The day started out drearily. There was a new, fresh layer of snow on the ground. It was over a foot high. It never occurred to me that the Princeternship might be canceled, however, so I trekked over to Nassau Street. When I arrived in front of 32 Nassau, the doors were locked. I called Su, and it turns out they had actually decided to cancel today. But as I turned around, Regina and Jen asked me, "Are you Rena? Come up and have a bagel." And I'm glad I did, as the Princeternship commenced anyway despite the snow.
First, I shadowed Su Wang ('09), who taught me a little bit about her work with the Weatherization Assistance Program (WAP) and how APPRISE is responsible for helping programs such as those see if they are effective, from start to finish. The day was spent seeing just exactly what that meant. After that, I shadowed Regina Yang ('08), who told me all about her work with the NY State Department of Environmental Conservation and how, although many programs are beneficial to companies, they might still not opt to participate because of the little details and requirements involved.

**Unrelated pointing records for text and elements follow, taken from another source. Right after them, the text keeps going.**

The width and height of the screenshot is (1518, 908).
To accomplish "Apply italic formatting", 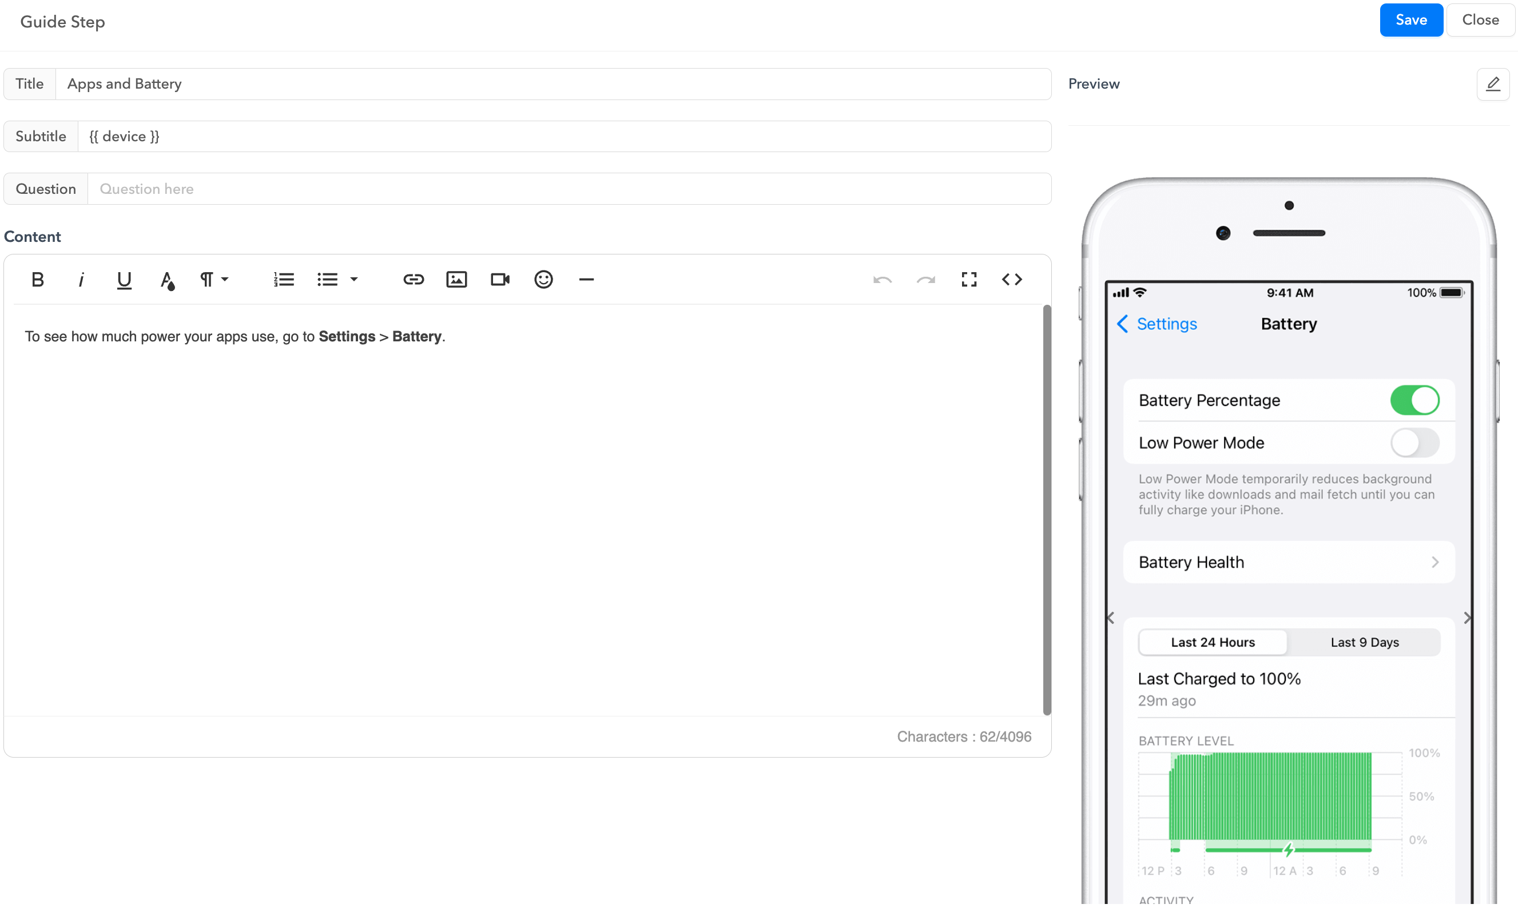I will tap(81, 280).
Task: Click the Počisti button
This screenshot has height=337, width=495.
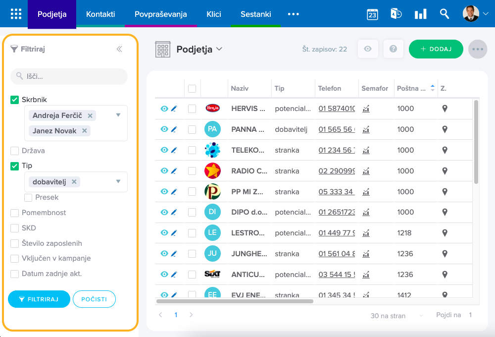Action: tap(94, 299)
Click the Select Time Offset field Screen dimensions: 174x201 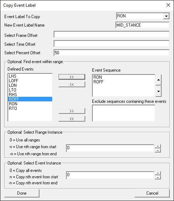click(112, 44)
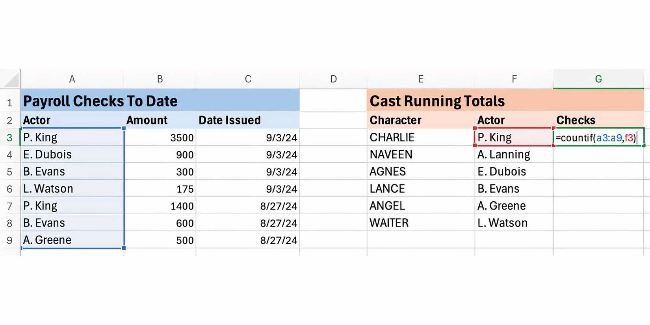The height and width of the screenshot is (325, 650).
Task: Click the A. Greene cell in column A
Action: click(72, 240)
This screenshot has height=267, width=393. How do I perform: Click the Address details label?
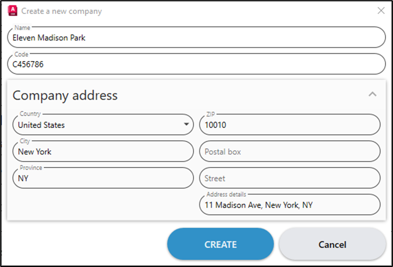[x=226, y=194]
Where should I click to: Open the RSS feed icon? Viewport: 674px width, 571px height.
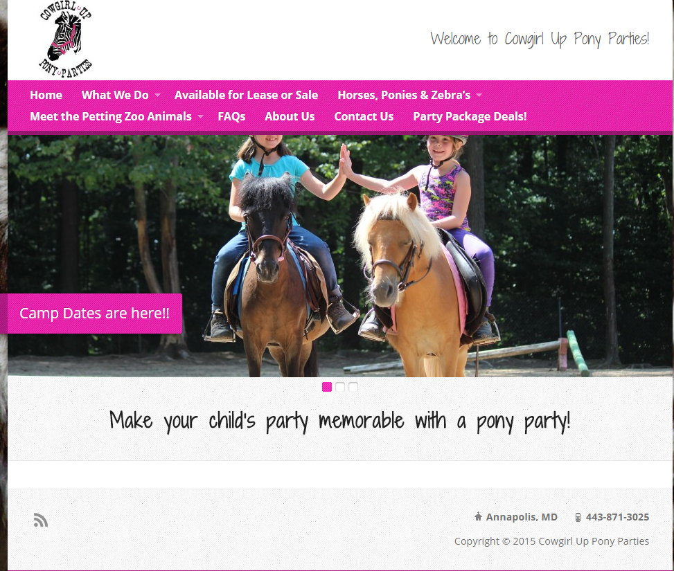pos(40,520)
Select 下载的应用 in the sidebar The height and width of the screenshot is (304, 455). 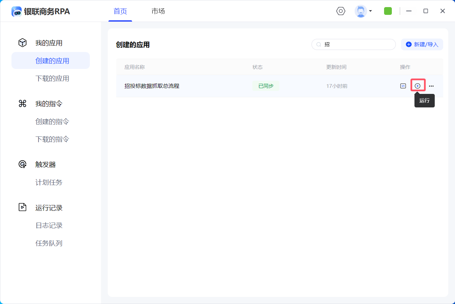click(52, 78)
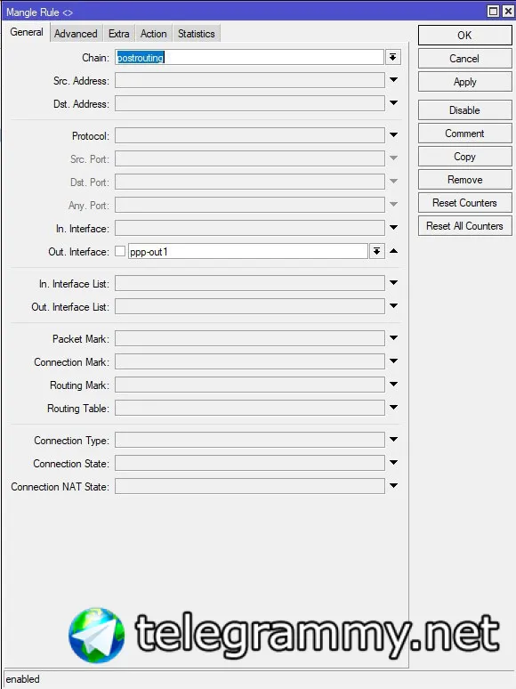
Task: Open the Action tab
Action: click(x=153, y=34)
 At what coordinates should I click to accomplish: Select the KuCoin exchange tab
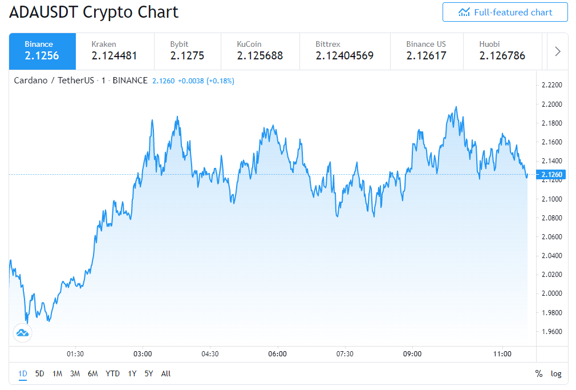(x=261, y=51)
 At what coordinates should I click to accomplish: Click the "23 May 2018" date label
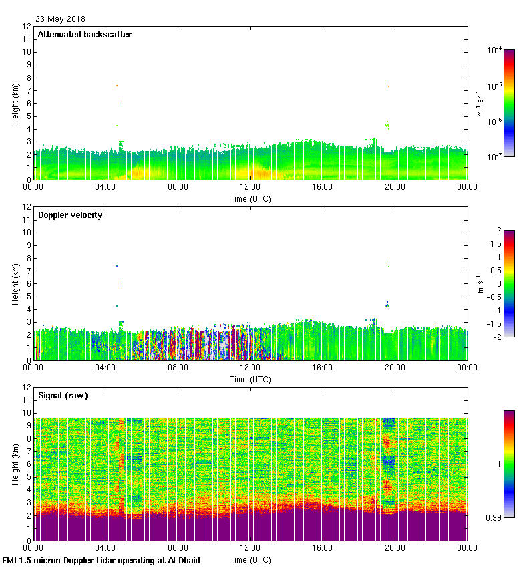coord(61,19)
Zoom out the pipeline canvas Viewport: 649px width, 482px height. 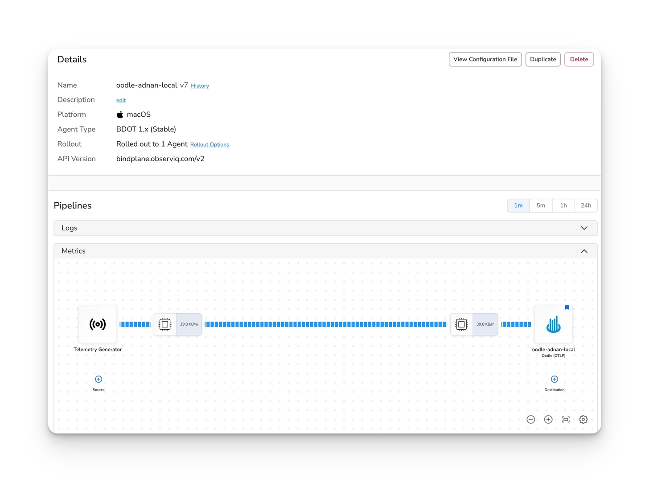pos(530,419)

Next was Jen. Through shadowing her, I learned how programs actually measure, tangibly, how effectively they are running. Jen's project was on measuring indoor air quality, which involved interviewing program participants and arranging pickups for and collecting data from their monitors on a strict calendar timeline a certain number of days after weatherization. I was allowed to listen in on a conference call observing an interview with a program participant. The surveyor had to be very careful not to ask leading questions, or seem rude in any way. This was especially important in screening calls with Parfait, the person I shadowed next after a delicious lunch at Winberies with Su and Regina. If a surveyor asked leading questions, or recorded incorrect data, it could jeopardize the integrity of the study. After screening a few phone interview recordings myself, checking for consistency and following the skipping patterns of the survey, I shadowed Brian and Ray last, who showed me how even smaller details of computer coding, how questions were asked, and especially grammar were very important in the surveys.
Lastly, Su, Regina, and I debriefed with Dr. Jackie Berger (*96), the director in charge, on what I learned today, and to address any questions I had. Jackie told me that sometimes people actually go out into the field and collect data themselves--something Jen had mentioned she really wanted to do if she gets the chance. After the meeting, I gave and received warm goodbyes to everyone, and thanked them for their time and patience.
All in all, this Princeternship has been very enlightening and gave me much insight into how a public research company, such as APPRISE, allows big government programs to measure their efficacy.